■ **Supplied passage**:
┄┄┄┄┄┄┄┄┄┄┄┄┄┄┄┄┄┄┄┄

Forgetting your metal straws can be a hassle and with no choice left, you reach for the plastic straw. Photo by Katy Nguyen.
Fountain Valley High School

Opinion: Metal straws don’t make a difference

Pollution sucks, which is why the hype over metal straws has exploded all over the internet. As you scroll down your Instagram feed, you’ll find a video of a girl using her metal straw to save the turtles. But using a metal straw doesn’t really make a difference for the environment.

Metal straws take the place of plastic straws, which are made with the worst form of plastic: single-use plastic. Single-use plastics have a short lifespan and are usually used once before being disposed of. They are also non-biodegradable and take years to break down — years that we don’t have.

So why are plastic straws bad?

Over time, the plastic separates into small pieces. It ends up in our oceans and into the bodies of animals that live in them, like turtles. Plastic straws also contain BPA, an industrial chemical to make plastic and resin, and cannot be recycled. Plastic straws are, in fact, in the top items picked up on beach clean-ups. On an average day in the United States, over 500 million plastic straws are used.

┄┄┄┄┄┄┄┄┄┄┄┄┄┄┄┄┄┄┄┄

■ **Supplied material**:
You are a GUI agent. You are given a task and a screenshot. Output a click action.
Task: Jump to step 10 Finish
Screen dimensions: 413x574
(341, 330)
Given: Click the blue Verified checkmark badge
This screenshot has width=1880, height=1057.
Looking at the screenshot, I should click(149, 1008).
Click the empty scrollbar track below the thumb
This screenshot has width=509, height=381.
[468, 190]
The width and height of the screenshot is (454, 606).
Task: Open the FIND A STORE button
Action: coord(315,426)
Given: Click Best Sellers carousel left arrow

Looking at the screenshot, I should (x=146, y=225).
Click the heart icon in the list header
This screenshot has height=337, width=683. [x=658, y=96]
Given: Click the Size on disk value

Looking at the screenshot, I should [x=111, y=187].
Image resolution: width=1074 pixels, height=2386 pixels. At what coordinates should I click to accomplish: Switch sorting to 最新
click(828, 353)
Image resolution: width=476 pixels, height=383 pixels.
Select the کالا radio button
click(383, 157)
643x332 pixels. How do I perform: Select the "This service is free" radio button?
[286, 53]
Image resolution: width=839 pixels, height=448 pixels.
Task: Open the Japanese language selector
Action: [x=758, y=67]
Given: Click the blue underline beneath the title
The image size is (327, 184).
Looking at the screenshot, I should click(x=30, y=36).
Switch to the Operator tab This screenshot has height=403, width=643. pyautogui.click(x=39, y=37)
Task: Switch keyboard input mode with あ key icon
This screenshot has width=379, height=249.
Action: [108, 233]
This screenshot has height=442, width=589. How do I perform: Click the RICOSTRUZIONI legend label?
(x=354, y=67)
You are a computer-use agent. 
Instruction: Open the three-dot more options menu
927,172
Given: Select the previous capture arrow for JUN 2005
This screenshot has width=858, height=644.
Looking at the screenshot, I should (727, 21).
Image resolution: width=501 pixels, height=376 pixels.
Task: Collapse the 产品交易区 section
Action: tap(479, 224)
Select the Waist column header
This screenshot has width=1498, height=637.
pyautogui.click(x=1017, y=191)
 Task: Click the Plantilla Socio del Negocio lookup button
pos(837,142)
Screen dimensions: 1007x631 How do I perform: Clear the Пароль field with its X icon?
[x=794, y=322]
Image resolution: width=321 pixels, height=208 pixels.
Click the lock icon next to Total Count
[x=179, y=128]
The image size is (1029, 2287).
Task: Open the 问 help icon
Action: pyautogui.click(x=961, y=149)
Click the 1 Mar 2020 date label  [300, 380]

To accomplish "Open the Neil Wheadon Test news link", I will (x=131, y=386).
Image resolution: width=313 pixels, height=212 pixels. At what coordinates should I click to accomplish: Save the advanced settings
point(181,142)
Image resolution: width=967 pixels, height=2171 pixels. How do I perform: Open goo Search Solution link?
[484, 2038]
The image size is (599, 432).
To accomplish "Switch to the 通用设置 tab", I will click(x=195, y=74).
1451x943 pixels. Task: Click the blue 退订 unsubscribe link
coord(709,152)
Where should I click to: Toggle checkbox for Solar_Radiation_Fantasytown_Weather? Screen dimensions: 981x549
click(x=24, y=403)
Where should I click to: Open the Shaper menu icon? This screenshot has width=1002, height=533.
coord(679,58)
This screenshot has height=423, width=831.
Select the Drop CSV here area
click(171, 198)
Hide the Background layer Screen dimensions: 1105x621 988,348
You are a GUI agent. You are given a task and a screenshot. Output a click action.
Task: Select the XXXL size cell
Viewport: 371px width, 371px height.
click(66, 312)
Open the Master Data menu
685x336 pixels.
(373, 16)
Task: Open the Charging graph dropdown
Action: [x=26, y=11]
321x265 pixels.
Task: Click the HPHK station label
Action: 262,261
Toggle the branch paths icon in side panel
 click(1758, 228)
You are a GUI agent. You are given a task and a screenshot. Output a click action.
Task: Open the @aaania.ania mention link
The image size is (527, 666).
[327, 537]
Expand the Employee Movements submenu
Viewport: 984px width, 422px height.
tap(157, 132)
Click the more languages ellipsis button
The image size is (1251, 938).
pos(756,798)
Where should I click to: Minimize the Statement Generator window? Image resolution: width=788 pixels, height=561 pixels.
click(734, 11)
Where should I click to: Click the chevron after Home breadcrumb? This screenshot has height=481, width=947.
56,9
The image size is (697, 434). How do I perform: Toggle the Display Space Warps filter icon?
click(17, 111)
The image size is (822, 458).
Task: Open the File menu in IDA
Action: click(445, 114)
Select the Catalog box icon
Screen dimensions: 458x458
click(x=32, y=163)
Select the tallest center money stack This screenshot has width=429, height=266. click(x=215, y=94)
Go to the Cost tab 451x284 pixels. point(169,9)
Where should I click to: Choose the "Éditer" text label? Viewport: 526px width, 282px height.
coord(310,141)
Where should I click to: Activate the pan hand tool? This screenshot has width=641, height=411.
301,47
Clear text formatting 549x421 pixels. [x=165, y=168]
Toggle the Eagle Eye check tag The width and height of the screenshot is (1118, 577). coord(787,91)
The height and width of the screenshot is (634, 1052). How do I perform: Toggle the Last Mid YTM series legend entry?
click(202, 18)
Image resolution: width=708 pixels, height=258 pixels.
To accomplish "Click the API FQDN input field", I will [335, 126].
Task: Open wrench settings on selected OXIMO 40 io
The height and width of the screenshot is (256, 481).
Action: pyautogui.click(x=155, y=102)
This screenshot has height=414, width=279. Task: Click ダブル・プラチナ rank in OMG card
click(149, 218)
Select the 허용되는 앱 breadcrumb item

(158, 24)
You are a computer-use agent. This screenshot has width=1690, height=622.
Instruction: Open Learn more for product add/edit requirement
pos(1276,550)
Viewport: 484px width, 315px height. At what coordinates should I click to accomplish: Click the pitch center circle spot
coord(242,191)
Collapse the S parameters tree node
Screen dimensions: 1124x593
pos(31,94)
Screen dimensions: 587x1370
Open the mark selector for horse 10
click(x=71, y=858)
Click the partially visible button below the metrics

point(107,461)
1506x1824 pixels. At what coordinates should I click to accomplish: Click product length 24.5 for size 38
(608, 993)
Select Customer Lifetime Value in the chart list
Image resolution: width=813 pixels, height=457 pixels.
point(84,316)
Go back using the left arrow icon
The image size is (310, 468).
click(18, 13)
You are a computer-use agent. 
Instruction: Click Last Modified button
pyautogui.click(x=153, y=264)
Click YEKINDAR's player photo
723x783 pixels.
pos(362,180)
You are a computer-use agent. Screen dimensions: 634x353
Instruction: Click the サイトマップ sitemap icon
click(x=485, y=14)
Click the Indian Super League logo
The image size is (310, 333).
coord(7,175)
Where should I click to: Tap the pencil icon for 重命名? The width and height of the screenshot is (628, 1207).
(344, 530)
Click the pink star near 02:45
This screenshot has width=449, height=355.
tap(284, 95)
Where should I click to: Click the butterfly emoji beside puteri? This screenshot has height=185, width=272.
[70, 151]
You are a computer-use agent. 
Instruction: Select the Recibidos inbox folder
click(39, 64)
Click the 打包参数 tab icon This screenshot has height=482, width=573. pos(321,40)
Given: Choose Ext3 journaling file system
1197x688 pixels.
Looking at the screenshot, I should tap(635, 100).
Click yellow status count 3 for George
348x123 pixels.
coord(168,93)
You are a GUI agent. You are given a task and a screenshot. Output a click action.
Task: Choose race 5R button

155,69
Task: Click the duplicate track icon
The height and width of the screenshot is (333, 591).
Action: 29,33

┄┄┄┄┄┄┄┄┄┄┄┄┄┄┄┄┄┄┄┄

■ **Work request**: Continue the opinion piece on metal straws from its last paragraph, the one about plastic straws, keeping its argument and tone.

■ **Response to this task**:
According to popular culture, metal straws are the solution to this plastic problem along with other alternatives such as glass, titanium and bamboo. When you buy a metal straw, you aren’t just saving the life of a turtle; over 700 species of marine life have consumed some plastic but when you look at the ocean, it seems impossible — there’s no trash on the ocean’s surface. With between 4.8 and 12.7 million metric tons going in…[only] 6,350 and 245,000 metric tons [float] on the ocean’s surface.

Stainless steel has its pros, it’s 100% recyclable because it’s not coated with any toxic materials. According to South African Stainless Steel Development Association, stainless steel is made up of 70% recycled scrap metals and technology has allowed the manufacturing process to use less energy. It seems to be a much better alternative to plastic straws, which release toxic greenhouse gases that harm our environment.

But here’s the problem: out of the millions of tons of plastic going into the ocean, straws comprise 0.025% of that. We are hypocrites.

Buy a straw and you “save” a turtle’s life but what about the plastic cup that holds your drink, the plastic shampoo bottle in your bathroom or plastic spoon you use to eat? And do people actually use their reusable straws or are they just for a TikTok to get some likes?

There are more effective ways that you can limit your carbon footprint, including using reusable bags instead of plastic bags when shopping, properly disposing of your trash or having other means of transportation like biking or carpooling. Even though these alternatives may seem expensive and accessible, it will be beneficial for everyone and our Earth in the long run.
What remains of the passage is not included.